Material for the task:
------------------------------

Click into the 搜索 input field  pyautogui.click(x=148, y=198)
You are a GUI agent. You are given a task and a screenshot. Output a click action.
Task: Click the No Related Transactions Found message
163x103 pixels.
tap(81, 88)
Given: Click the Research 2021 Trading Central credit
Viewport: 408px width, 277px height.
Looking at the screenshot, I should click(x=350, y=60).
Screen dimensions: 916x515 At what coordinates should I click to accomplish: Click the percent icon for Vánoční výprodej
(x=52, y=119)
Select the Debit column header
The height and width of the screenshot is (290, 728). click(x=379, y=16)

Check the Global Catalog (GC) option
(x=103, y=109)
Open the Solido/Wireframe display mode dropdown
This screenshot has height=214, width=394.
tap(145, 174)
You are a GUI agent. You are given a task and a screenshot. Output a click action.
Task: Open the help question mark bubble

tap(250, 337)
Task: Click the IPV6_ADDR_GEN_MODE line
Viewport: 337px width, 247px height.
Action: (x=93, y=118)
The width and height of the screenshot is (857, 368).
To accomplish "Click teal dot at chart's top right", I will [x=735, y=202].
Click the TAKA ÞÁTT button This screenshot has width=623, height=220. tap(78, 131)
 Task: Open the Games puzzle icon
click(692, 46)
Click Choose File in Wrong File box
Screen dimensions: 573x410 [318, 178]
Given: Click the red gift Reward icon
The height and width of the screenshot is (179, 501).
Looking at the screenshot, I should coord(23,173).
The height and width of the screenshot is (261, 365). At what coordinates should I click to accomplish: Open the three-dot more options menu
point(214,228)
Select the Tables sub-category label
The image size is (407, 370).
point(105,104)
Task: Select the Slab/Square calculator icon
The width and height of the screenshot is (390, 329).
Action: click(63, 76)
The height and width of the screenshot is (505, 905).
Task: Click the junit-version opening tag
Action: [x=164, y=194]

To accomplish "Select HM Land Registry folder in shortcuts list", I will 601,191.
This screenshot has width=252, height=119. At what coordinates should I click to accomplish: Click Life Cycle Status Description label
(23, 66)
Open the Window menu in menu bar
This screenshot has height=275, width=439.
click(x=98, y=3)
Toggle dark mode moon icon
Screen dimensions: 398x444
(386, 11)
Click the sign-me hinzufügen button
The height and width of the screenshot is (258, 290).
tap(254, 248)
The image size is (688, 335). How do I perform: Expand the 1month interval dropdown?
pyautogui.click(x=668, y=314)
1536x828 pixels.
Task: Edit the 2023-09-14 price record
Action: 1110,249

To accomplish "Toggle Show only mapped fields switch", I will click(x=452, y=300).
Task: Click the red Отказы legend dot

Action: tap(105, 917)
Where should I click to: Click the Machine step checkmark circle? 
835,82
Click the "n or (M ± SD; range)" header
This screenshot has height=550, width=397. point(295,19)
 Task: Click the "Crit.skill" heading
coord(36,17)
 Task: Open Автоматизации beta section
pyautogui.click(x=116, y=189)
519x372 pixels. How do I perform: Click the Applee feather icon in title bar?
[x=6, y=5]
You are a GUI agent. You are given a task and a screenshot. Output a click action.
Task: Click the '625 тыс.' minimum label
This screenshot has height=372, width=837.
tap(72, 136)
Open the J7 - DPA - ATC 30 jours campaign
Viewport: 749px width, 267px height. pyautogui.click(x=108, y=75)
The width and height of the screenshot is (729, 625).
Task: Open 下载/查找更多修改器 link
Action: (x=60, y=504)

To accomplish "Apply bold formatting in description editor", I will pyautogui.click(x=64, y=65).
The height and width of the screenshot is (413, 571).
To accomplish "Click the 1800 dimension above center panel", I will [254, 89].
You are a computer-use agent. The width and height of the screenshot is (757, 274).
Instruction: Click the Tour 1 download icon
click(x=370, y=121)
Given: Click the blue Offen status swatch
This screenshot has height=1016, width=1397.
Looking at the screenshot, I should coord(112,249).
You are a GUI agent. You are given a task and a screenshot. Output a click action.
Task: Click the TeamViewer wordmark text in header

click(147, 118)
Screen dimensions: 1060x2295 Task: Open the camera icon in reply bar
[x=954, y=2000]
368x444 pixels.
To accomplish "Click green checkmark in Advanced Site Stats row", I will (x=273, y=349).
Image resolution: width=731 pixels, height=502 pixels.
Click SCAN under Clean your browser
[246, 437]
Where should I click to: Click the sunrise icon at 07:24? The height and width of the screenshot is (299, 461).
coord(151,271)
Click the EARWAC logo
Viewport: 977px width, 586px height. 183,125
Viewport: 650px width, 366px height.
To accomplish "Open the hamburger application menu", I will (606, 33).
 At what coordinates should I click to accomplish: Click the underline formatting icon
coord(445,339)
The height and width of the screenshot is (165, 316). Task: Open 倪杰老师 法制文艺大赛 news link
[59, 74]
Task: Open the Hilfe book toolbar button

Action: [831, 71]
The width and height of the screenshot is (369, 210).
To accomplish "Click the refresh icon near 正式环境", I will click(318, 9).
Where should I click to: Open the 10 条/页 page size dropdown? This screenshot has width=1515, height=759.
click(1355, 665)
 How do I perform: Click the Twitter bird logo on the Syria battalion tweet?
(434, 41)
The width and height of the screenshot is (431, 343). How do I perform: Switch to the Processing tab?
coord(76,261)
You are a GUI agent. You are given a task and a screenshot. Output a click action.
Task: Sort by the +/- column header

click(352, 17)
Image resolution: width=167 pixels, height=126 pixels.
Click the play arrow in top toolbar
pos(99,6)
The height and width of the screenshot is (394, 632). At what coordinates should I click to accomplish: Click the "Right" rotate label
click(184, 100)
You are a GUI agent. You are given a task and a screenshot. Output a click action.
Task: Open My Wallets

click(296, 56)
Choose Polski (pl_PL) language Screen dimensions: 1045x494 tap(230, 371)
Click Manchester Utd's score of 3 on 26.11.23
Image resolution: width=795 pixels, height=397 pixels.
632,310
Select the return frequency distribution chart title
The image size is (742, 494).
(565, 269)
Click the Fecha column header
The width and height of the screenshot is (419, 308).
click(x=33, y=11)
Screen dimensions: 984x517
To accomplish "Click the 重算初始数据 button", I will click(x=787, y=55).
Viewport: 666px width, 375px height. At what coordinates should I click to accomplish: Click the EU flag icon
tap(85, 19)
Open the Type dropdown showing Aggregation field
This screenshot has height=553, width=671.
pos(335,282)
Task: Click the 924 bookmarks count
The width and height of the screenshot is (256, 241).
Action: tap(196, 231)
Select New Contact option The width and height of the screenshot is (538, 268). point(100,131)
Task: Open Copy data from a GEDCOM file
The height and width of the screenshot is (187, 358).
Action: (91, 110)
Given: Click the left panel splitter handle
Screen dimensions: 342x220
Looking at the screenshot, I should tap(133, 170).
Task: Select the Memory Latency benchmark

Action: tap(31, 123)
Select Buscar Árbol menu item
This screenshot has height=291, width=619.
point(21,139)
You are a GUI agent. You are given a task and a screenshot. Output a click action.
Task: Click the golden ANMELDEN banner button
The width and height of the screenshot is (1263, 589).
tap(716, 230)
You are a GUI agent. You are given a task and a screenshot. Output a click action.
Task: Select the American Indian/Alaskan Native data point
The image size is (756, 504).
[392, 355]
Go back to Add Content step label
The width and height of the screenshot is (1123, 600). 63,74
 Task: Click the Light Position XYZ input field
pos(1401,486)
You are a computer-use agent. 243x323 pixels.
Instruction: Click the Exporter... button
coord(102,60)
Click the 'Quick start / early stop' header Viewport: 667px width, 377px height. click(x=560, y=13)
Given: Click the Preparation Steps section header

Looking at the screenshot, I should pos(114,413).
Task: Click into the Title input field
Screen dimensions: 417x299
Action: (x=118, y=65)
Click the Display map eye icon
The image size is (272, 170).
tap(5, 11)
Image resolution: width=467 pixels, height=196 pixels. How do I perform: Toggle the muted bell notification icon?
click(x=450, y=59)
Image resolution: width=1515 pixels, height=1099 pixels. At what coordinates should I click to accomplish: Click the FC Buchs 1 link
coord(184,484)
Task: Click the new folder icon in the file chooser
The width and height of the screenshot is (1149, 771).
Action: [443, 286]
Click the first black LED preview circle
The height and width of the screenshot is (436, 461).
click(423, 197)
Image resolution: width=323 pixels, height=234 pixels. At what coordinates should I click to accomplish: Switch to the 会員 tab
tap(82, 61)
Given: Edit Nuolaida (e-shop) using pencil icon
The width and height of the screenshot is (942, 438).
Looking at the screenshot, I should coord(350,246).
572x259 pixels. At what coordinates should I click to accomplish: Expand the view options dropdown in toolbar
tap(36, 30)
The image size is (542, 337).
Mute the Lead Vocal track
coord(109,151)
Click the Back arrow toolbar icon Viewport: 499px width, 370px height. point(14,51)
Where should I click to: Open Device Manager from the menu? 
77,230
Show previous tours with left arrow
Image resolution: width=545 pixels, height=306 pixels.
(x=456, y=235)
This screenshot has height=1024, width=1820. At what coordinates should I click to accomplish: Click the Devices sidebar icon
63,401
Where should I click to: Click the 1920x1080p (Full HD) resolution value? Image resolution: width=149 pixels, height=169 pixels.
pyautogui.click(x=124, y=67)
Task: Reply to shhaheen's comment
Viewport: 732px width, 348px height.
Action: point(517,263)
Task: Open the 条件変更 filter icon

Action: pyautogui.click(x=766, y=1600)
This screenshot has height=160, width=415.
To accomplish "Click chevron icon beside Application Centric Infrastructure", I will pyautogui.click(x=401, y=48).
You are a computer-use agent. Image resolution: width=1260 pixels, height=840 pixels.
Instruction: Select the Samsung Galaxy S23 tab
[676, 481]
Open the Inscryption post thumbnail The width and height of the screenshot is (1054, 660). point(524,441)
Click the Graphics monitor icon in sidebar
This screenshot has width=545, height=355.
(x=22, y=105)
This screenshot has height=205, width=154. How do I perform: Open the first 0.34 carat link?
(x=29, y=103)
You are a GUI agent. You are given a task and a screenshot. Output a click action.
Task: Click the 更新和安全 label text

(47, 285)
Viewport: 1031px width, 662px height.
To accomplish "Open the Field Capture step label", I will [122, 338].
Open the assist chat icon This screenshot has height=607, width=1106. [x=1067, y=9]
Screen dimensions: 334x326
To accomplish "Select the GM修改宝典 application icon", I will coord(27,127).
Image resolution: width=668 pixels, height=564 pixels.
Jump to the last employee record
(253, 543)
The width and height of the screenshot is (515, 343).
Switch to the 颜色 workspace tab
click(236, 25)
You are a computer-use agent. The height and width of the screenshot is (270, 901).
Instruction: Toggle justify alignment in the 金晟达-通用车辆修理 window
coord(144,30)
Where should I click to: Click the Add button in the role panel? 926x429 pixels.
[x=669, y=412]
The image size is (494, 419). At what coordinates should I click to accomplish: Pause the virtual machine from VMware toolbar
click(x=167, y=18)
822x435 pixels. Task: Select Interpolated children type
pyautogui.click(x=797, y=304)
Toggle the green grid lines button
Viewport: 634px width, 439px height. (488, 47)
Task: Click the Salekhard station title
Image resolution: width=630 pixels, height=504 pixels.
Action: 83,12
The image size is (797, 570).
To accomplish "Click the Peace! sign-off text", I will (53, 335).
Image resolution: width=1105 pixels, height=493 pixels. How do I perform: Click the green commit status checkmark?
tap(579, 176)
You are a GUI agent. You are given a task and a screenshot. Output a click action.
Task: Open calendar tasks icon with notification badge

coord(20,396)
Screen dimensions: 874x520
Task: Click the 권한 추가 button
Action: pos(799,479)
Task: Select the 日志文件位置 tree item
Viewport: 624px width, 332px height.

------------------------------

What the task asks: Your answer must be a single number, the count of lines in the data that hold the string "left".

Your response: 2